Compito da svolgere.
Rispondi a queste domande sull'articolo riguardante il processo a Can Dündar:
1. A quale pena sono stati condannati Dündar e Gül nel processo di primo grado?
2. Chi è stato ferito a una gamba durante l'aggressione davanti al tribunale?
3. Quante pagine contava l'atto d'accusa redatto da un procuratore di Istanbul?

Brano del documento.
+-------+
È finito con una condanna a cinque anni e dieci mesi di reclusione il processo di primo grado al direttore del quotidiano Cumhuriyet, Can Dündar, e del suo caporedattore dell’ufficio di Ankara, Erdem Gül. Erano stati rinviati a giudizio il 27 gennaio scorso dal tribunale di Istanbul con accuse che vanno dallo «spionaggio», alla «propaganda terroristica» per aver pubblicato un reportage, nel maggio 2015, su un passaggio di camion carichi di armi dalla Turchia a gruppi ribelli in Siria, ad opera dei servizi segreti turchi, il Mit. I camion erano stati bloccati al confine con la Siria dalla gendarmeria, il 19 gennaio del 2014.

Momenti di terrore si sono vissuti davanti al tribunale di Istanbul durante una pausa dell’udienza quando il direttore Can Dundar è sfuggito a un’aggressione armata mentre si trovava davanti al Palazzo di Giustizia. Un uomo sui 40 anni, poi identificato come Murat Sahin, si è avvicinato al giornalista e ha sparato almeno tre colpi di arma da fuoco.
Un reporter di un’emittente televisiva è stato ferito a una gamba. L’uomo è stato interrogato dalla polizia che indaga sul movente del tentato omicidio e su eventuali legami con organizzazioni terroristiche.

«Non conosco l’uomo che mi ha attaccato, ma conosco molto bene le persone che mi hanno indicato come bersaglio. È comprensibile che a un giornalista capiti una cosa del genere dopo che per mesi viene additato come un target da colpire. Spero che i responsabili di tutto questo imparino la lezione», ha commentato a caldo Can Dundar.

Dundar e Gül furono arrestati il 26 novembre del 2015, un procuratore di Istanbul stilò un atto d’accusa lungo 473 pagine, per cui il presidente Recep Tayyip Erdoan e il sottosegretario Hakan Fidan, capo del Mit, apparivano personalmente come denuncianti.
+-------+
Estratto dei dati.

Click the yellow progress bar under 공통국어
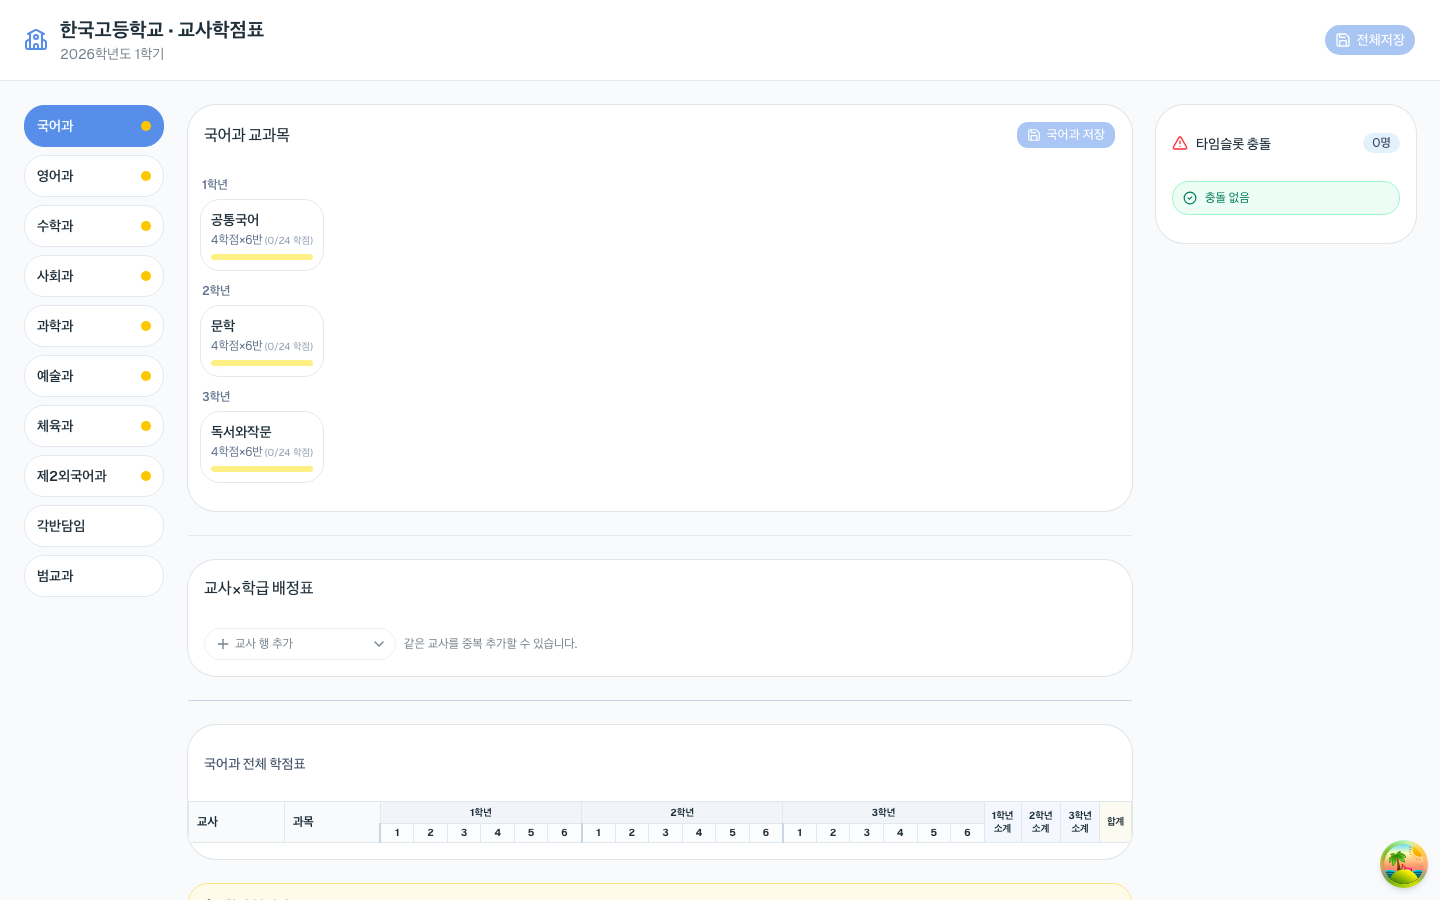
+-------+
Risultato esercizio.
1. Cinque anni e dieci mesi di reclusione.
2. Un reporter di un'emittente televisiva.
3. 473 pagine.